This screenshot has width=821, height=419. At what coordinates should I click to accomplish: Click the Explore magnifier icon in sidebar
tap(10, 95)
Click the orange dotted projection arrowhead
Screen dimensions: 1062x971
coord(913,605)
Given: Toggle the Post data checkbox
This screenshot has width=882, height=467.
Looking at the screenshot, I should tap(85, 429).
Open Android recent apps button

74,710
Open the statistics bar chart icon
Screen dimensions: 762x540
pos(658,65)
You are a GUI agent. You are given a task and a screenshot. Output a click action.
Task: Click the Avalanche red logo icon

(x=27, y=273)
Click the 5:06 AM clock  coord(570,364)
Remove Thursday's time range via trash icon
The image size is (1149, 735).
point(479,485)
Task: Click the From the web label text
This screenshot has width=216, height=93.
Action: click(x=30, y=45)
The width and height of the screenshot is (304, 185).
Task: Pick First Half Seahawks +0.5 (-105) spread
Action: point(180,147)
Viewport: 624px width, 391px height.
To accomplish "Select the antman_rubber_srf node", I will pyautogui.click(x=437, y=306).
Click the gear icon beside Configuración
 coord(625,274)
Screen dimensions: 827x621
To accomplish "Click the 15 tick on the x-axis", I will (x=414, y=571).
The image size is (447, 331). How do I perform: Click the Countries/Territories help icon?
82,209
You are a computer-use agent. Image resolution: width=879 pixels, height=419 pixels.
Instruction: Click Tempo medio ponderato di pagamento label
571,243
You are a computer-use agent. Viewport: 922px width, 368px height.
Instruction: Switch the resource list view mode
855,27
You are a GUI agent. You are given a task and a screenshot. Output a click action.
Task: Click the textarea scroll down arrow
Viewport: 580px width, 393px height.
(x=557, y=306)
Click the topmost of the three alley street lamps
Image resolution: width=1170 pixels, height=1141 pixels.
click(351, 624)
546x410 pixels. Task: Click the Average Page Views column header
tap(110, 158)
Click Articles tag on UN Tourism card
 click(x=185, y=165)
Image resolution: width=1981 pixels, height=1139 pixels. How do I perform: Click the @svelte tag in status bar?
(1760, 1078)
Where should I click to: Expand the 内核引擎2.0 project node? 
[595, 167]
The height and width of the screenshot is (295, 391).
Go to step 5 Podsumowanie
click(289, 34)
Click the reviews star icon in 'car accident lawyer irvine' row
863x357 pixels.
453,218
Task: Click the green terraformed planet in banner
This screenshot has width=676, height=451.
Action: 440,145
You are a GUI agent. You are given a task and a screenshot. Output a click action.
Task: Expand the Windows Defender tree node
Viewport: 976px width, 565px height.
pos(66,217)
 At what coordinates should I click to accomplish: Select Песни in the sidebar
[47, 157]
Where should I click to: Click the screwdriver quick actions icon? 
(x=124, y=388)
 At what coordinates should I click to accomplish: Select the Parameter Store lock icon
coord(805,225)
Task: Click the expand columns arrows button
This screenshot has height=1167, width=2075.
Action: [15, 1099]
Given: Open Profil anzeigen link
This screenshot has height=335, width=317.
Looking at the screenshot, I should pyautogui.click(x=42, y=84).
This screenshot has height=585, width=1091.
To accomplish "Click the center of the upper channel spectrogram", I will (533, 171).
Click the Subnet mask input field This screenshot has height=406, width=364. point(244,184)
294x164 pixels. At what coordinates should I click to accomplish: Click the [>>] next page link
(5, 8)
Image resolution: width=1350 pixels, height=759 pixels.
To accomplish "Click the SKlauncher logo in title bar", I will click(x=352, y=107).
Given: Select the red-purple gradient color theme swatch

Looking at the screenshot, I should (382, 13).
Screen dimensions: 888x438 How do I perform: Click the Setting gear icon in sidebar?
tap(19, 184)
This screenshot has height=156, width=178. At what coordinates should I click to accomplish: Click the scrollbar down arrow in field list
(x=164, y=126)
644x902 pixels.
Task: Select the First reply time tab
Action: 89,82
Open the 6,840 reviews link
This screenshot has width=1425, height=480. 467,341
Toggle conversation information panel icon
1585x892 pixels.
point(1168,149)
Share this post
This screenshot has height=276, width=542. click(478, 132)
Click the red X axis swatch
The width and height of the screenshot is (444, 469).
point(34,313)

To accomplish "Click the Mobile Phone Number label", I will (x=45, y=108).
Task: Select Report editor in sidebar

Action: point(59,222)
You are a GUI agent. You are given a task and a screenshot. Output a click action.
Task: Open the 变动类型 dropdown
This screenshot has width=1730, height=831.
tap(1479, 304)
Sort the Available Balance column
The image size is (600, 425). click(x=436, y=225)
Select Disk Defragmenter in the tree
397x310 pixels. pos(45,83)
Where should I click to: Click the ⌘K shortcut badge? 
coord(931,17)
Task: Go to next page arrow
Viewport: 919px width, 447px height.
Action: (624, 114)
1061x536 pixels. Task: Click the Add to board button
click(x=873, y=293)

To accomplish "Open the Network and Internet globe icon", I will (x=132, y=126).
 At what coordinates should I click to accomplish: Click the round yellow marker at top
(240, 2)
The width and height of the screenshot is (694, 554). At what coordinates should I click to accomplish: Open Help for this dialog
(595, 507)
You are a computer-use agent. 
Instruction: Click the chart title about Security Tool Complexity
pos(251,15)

============================================================

:: WRITTEN TASK ::
Copy the records above verbatim, line for line.

:: REPLY ::
This screenshot has width=821, height=419. At what coordinates should I click to accomplish: Click the Explore magnifier icon in sidebar
tap(10, 95)
Click the orange dotted projection arrowhead
Screen dimensions: 1062x971
coord(913,605)
Given: Toggle the Post data checkbox
This screenshot has width=882, height=467.
Looking at the screenshot, I should tap(85, 429).
Open Android recent apps button

74,710
Open the statistics bar chart icon
Screen dimensions: 762x540
pos(658,65)
You are a GUI agent. You are given a task and a screenshot. Output a click action.
Task: Click the Avalanche red logo icon

(x=27, y=273)
Click the 5:06 AM clock  coord(570,364)
Remove Thursday's time range via trash icon
The image size is (1149, 735).
point(479,485)
Task: Click the From the web label text
This screenshot has width=216, height=93.
Action: click(x=30, y=45)
The width and height of the screenshot is (304, 185).
Task: Pick First Half Seahawks +0.5 (-105) spread
Action: point(180,147)
Viewport: 624px width, 391px height.
To accomplish "Select the antman_rubber_srf node", I will pyautogui.click(x=437, y=306).
Click the gear icon beside Configuración
 coord(625,274)
Screen dimensions: 827x621
To accomplish "Click the 15 tick on the x-axis", I will (x=414, y=571).
The image size is (447, 331). How do I perform: Click the Countries/Territories help icon?
82,209
You are a computer-use agent. Image resolution: width=879 pixels, height=419 pixels.
Instruction: Click Tempo medio ponderato di pagamento label
571,243
You are a computer-use agent. Viewport: 922px width, 368px height.
Instruction: Switch the resource list view mode
855,27
You are a GUI agent. You are given a task and a screenshot. Output a click action.
Task: Click the textarea scroll down arrow
Viewport: 580px width, 393px height.
(x=557, y=306)
Click the topmost of the three alley street lamps
Image resolution: width=1170 pixels, height=1141 pixels.
click(351, 624)
546x410 pixels. Task: Click the Average Page Views column header
tap(110, 158)
Click Articles tag on UN Tourism card
 click(x=185, y=165)
Image resolution: width=1981 pixels, height=1139 pixels. How do I perform: Click the @svelte tag in status bar?
(1760, 1078)
Where should I click to: Expand the 内核引擎2.0 project node? 
[595, 167]
The height and width of the screenshot is (295, 391).
Go to step 5 Podsumowanie
click(289, 34)
Click the reviews star icon in 'car accident lawyer irvine' row
863x357 pixels.
453,218
Task: Click the green terraformed planet in banner
This screenshot has width=676, height=451.
Action: 440,145
You are a GUI agent. You are given a task and a screenshot. Output a click action.
Task: Expand the Windows Defender tree node
Viewport: 976px width, 565px height.
pos(66,217)
 At what coordinates should I click to accomplish: Select Песни in the sidebar
[47, 157]
Where should I click to: Click the screwdriver quick actions icon? 
(x=124, y=388)
 At what coordinates should I click to accomplish: Select the Parameter Store lock icon
coord(805,225)
Task: Click the expand columns arrows button
This screenshot has height=1167, width=2075.
Action: [15, 1099]
Given: Open Profil anzeigen link
This screenshot has height=335, width=317.
Looking at the screenshot, I should pyautogui.click(x=42, y=84).
This screenshot has height=585, width=1091.
To accomplish "Click the center of the upper channel spectrogram", I will (533, 171).
Click the Subnet mask input field This screenshot has height=406, width=364. point(244,184)
294x164 pixels. At what coordinates should I click to accomplish: Click the [>>] next page link
(5, 8)
Image resolution: width=1350 pixels, height=759 pixels.
To accomplish "Click the SKlauncher logo in title bar", I will click(x=352, y=107).
Given: Select the red-purple gradient color theme swatch

Looking at the screenshot, I should (382, 13).
Screen dimensions: 888x438 How do I perform: Click the Setting gear icon in sidebar?
tap(19, 184)
This screenshot has height=156, width=178. At what coordinates should I click to accomplish: Click the scrollbar down arrow in field list
(x=164, y=126)
644x902 pixels.
Task: Select the First reply time tab
Action: 89,82
Open the 6,840 reviews link
This screenshot has width=1425, height=480. 467,341
Toggle conversation information panel icon
1585x892 pixels.
point(1168,149)
Share this post
This screenshot has height=276, width=542. click(478, 132)
Click the red X axis swatch
The width and height of the screenshot is (444, 469).
point(34,313)

To accomplish "Click the Mobile Phone Number label", I will (x=45, y=108).
Task: Select Report editor in sidebar

Action: point(59,222)
You are a GUI agent. You are given a task and a screenshot. Output a click action.
Task: Open the 变动类型 dropdown
This screenshot has width=1730, height=831.
tap(1479, 304)
Sort the Available Balance column
The image size is (600, 425). click(x=436, y=225)
Select Disk Defragmenter in the tree
397x310 pixels. pos(45,83)
Where should I click to: Click the ⌘K shortcut badge? 
coord(931,17)
Task: Go to next page arrow
Viewport: 919px width, 447px height.
Action: (624, 114)
1061x536 pixels. Task: Click the Add to board button
click(x=873, y=293)

To accomplish "Open the Network and Internet globe icon", I will (x=132, y=126).
 At what coordinates should I click to accomplish: Click the round yellow marker at top
(240, 2)
The width and height of the screenshot is (694, 554). At what coordinates should I click to accomplish: Open Help for this dialog
(595, 507)
You are a computer-use agent. 
Instruction: Click the chart title about Security Tool Complexity
pos(251,15)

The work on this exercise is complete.